Fabio Vieira und Albert Grönbaek ragten beim HSV klar heraus. Grönbaek war an beiden Toren direkt beteiligt, Vieira krönte seine starke Leistung mit einem Traumtor. Aber auch Heuer Fernandes verdiente sich Bestnoten. Der Torhüter rettete seine Mannschaft mehrfach mit wichtigen Paraden und strahlte in der hektischen Schlussphase enorme Ruhe aus.

Defensiv überzeugte Hamburg vor allem durch Leidenschaft. Zwar gab es immer wieder unsaubere Ballverluste und hektische Aktionen im Umschaltspiel, doch die Mannschaft verteidigte geschlossen. Genau diese Mentalität hatte dem HSV in den vergangenen Wochen oft gefehlt.

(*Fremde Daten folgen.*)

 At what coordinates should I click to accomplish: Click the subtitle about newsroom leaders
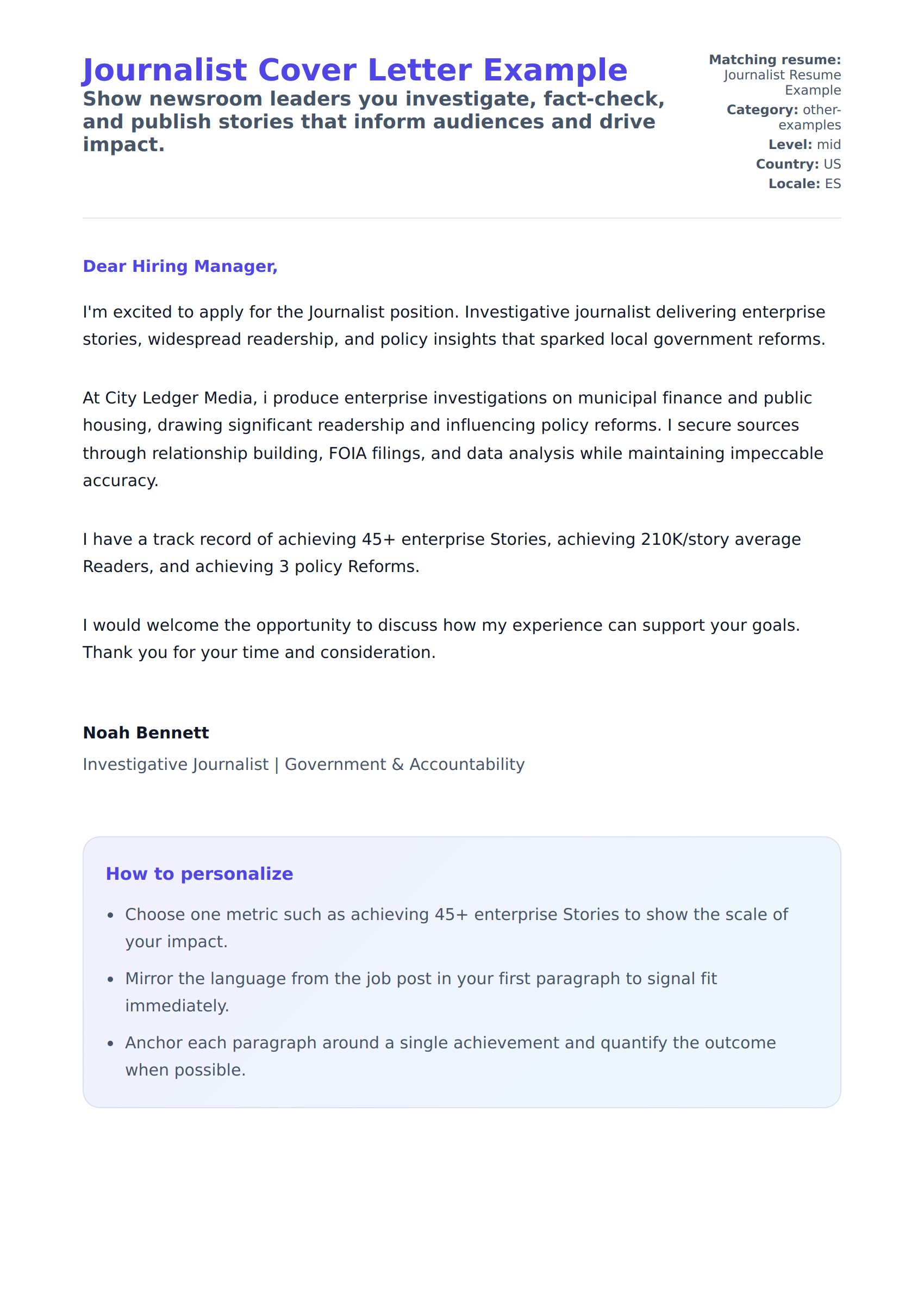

Für zusätzliche Dramatik sorgte die enorme Nachspielzeit. Durch die Verletzungsunterbrechungen, zahlreiche Wechsel und Diskussionen zog sich die Schlussphase endlos hin. Immer wieder schien Frankfurt noch eine letzte Gelegenheit zu bekommen. Doch der HSV brachte den Vorsprung schließlich über die Zeit.

Der Abpfiff löste auf Hamburger Seite pure Erleichterung aus. Spieler und Fans feierten gemeinsam vor der Kurve. Für viele HSV-Anhänger fühlte sich dieser Sieg bereits wie die halbe Rettung an.

Die Eintracht dagegen wurde mit Pfiffen verabschiedet. Die Atmosphäre im Stadion spiegelte die Stimmung rund um den Klub wider: Enttäuschung, Frust und Verunsicherung.

So blieb am Ende ein Spiel, das weit mehr war als nur ein Bundesliga-Duell zwischen zwei Traditionsvereinen. Es war ein Aufeinandertreffen zweier Mannschaften unter Druck — mit völlig unterschiedlichen Konsequenzen.

Der HSV gewann nicht nur drei Punkte, sondern auch neues Selbstvertrauen. Frankfurt verlor dagegen erneut die Kontrolle über seine Saison.